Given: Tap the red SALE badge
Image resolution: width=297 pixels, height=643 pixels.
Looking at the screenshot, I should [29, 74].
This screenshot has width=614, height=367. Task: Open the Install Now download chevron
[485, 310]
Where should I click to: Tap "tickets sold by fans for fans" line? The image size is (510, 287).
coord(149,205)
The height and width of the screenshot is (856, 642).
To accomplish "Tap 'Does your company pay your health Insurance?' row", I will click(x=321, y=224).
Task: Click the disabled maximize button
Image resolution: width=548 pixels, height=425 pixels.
* * * * *
What you have to do | Give back the whole listing exactly as it reads.

Answer section |
Given: Tap the red SALE badge
Image resolution: width=297 pixels, height=643 pixels.
Looking at the screenshot, I should [29, 74].
This screenshot has width=614, height=367. Task: Open the Install Now download chevron
[485, 310]
Where should I click to: Tap "tickets sold by fans for fans" line? The image size is (510, 287).
coord(149,205)
The height and width of the screenshot is (856, 642).
To accomplish "Tap 'Does your company pay your health Insurance?' row", I will click(x=321, y=224).
Task: Click the disabled maximize button
Image resolution: width=548 pixels, height=425 pixels.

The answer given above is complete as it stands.